The following table lists the operations used in the Push_Swap program:
Operation | Description |
---|---|
push |
Move the top element from one stack to another. |
rotate |
Rotate the stack upwards. |
rrotate |
Rotate the stack downwards. |
swap |
Swap the top two elements of the stack. |
- push.c: Contains functions for push operations.
- rotate.c: Contains functions for rotate operations.
- rrotate.c: Contains functions for reverse rotate operations.
- swap.c: Contains functions for swap operations.
- sort_costs.c: Functions for calculating costs.
- sort_stack.c: Functions for determining targets and moving elements.
- sort_utils.c: Utility functions for sorting.
- sort.c: Main sorting algorithm functions.
- stack_init.c: Functions for initializing stacks.
- stack_utils.c: Utility functions for stack operations.
- utils_error.c: Error handling functions.
- utils_parse_input.c: Functions for parsing input.
- utils.c: General utility functions.
Function | Description |
---|---|
init_stack |
Initializes the stack with given values. |
is_sorted |
Checks if the stack is sorted in ascending order. |
get_index |
Assigns an index to each element in the stack and determines if it is in the upper or lower half. |
get_cost |
Calculates the cost of moving each element in stack A to its target position in stack B. |
cheapest |
Finds the element in stack A with the lowest cost to move. |
cost_analysis |
Analyzes the cost of moving elements and moves the cheapest element to stack B. |
a_targets |
Determines the target position in stack B for each element in stack A. |
b_targets |
Determines the target position in stack A for each element in stack B. |
move_to_b |
Moves the cheapest element from stack A to stack B. |
move_to_a |
Moves elements from stack B to stack A based on their target positions. |
minvalue_ontop |
Moves the minimum value in stack A to the top. |
sort_three |
Sorts a stack of three elements by finding the maximum element and rotating or swapping as needed. |
sort_big |
Sorts a larger stack by moving elements to stack B, sorting stack A, and then moving elements back to stack A. |
sort_algorithm |
Determines the appropriate sorting method based on the size of the stack and whether it is already sorted. |
To compile the program, use the provided Makefile by typing make
in the terminal.
make
To run the program, provide a list of numbers as arguments.
./push_swap 3 2 5 1 4
This will output the sequence of operations needed to sort the numbers.

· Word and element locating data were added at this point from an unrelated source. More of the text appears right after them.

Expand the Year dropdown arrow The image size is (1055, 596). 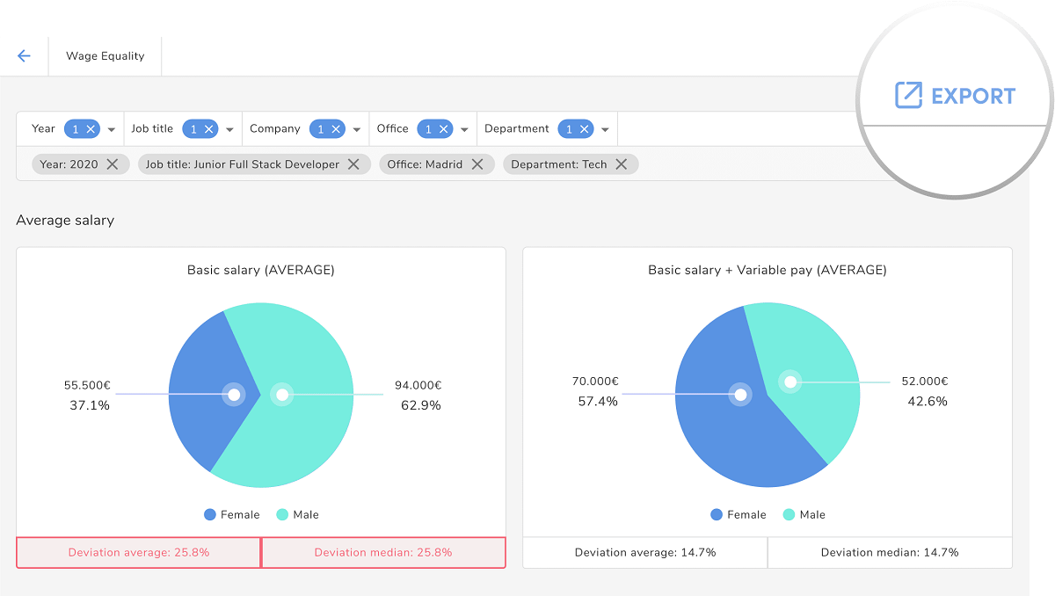(x=112, y=130)
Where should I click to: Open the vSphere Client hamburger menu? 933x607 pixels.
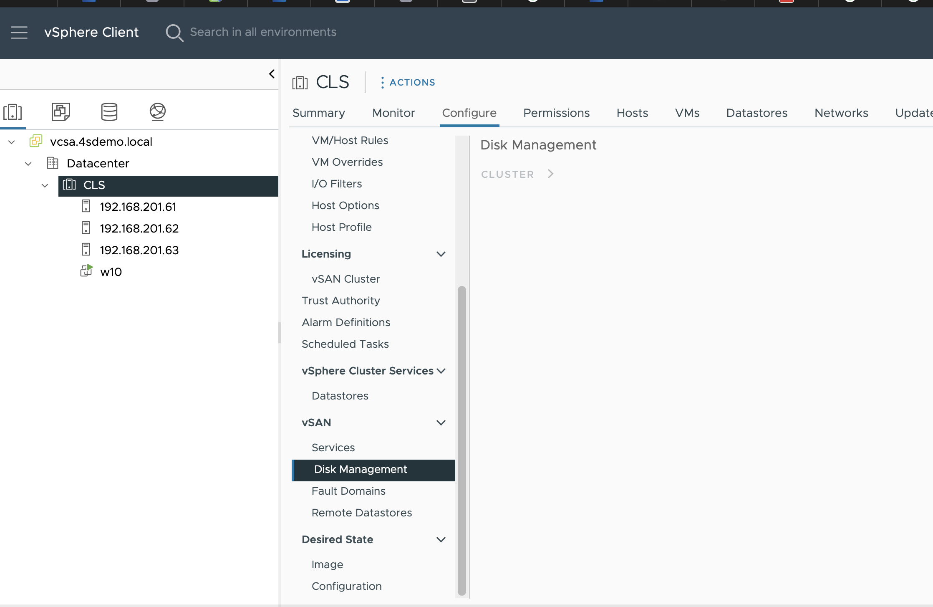coord(19,32)
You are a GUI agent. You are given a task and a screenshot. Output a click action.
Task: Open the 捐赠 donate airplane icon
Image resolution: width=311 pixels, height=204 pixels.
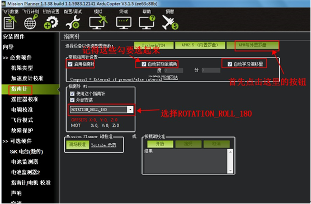tap(170, 22)
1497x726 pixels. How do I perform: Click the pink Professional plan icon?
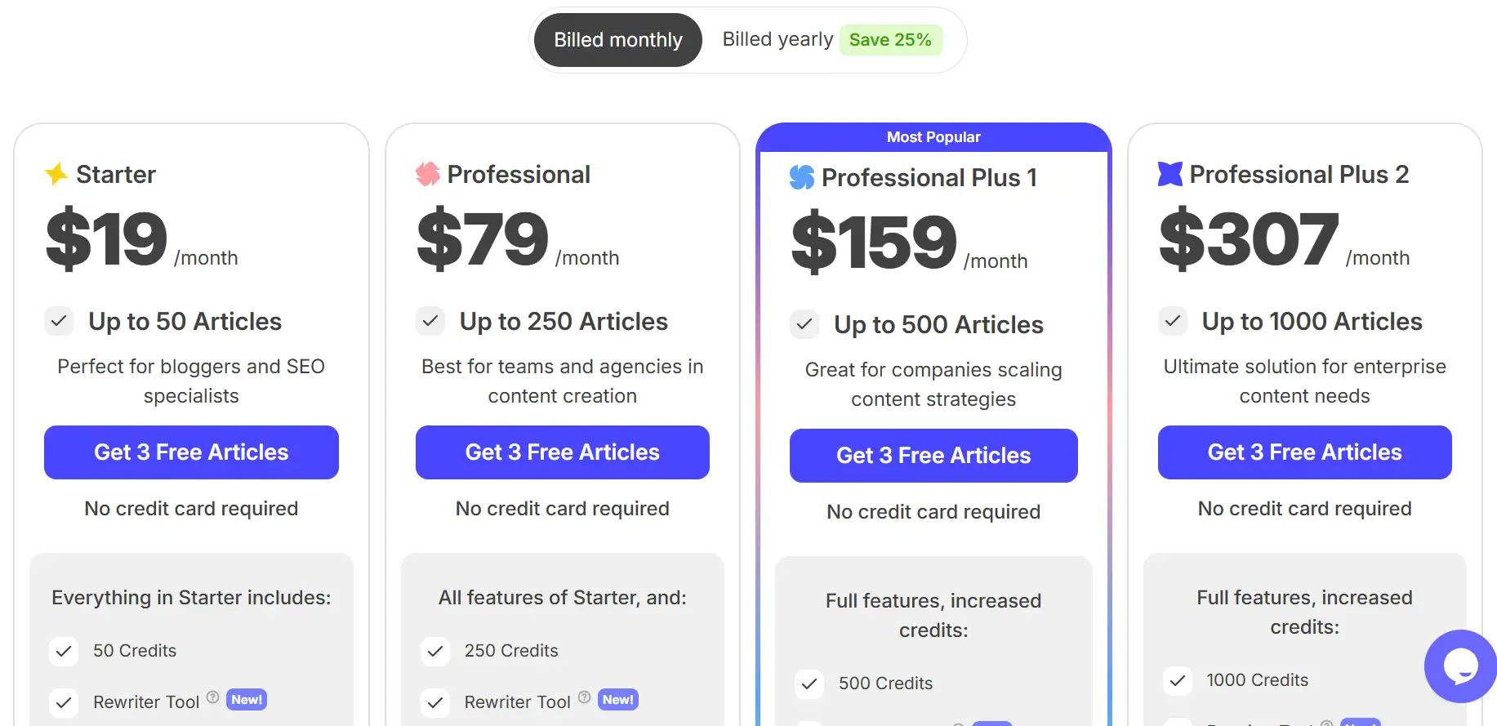click(427, 174)
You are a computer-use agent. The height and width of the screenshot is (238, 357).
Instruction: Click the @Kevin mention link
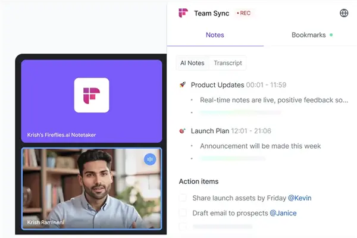point(299,198)
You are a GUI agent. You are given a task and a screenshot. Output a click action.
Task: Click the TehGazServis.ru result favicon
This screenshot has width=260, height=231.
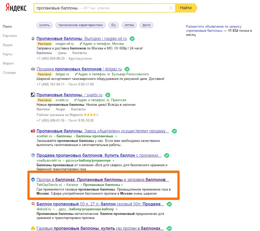pos(33,180)
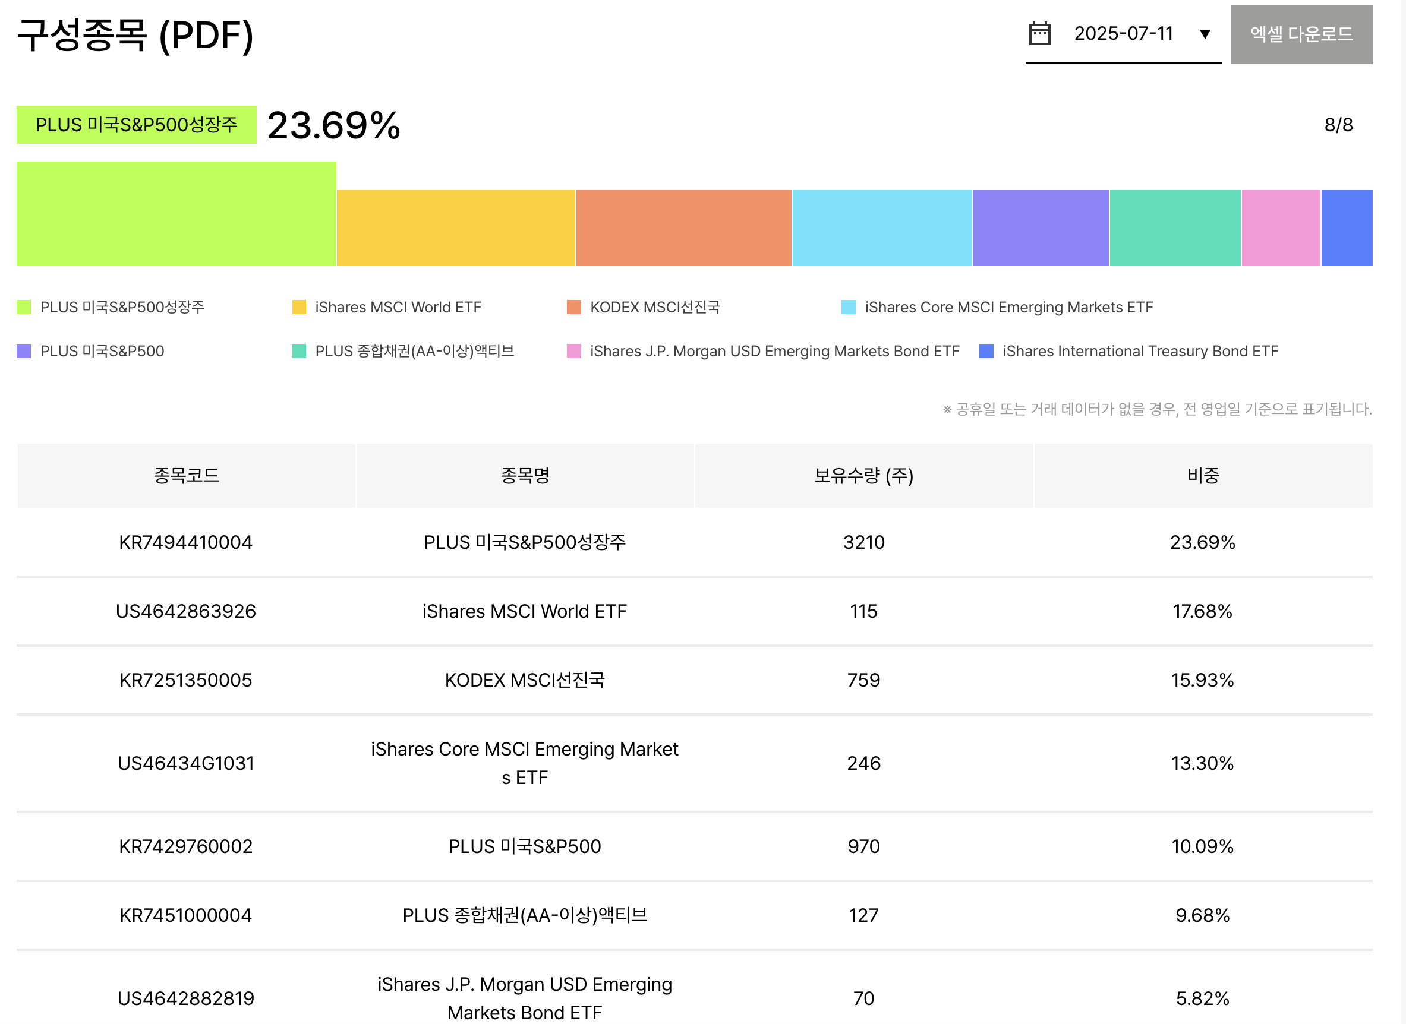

You can use a shell variable to store the list of numbers and pass it to the program. This is useful for testing with different sets of numbers without typing them each time.
-
Define a variable with the list of numbers:
ARG="3 2 5 1 4"
-
Pass the variable to the program:
./push_swap $ARG
This will run the program with the numbers stored in the ARG
variable and output the sequence of operations needed to sort them.
In a big list of numbers to order, it may be hard to count the number of movements (operations) output by the program, you can use the wc -l
command to count the lines of output. This will give you the total number of operations performed.
-
Run the program and pipe the output to
wc -l
:./push_swap $ARG | wc -l
This will display the number of lines in the output, which corresponds to the number of operations needed to sort the numbers.
Why do we set pointers to NULL
after using free
?
It isn't strictly necessary, but it's a good practice. Setting a pointer to NULL
ensures that if we try to access it after freeing, we won't accidentally access invalid memory.
char *ft_free_str(char **str)
{
free(*str); //free's memory allocated by str pointer.
*str = NULL; // Set the pointer to NULL to avoid accidental access
return (NULL);
}
void ft_freemap(char ***map)
{
int i;
if (map && *map) // Verify if the pointer and its content are not NULL
{
i = 0;
while ((*map)[i]) // Free each element of the array
{
free((*map)[i]);
i++;
}
free(*map); // Free the array itself
*map = NULL; // Set the pointer to NULL to avoid accidental access
}
}
-
Freeing memory: Use free to release dynamically allocated memory.
-
Assigning NULL after freeing: Prevents accidental access to freed memory.
-
Using a double pointer (**): Allows modifying the original pointer from within the function.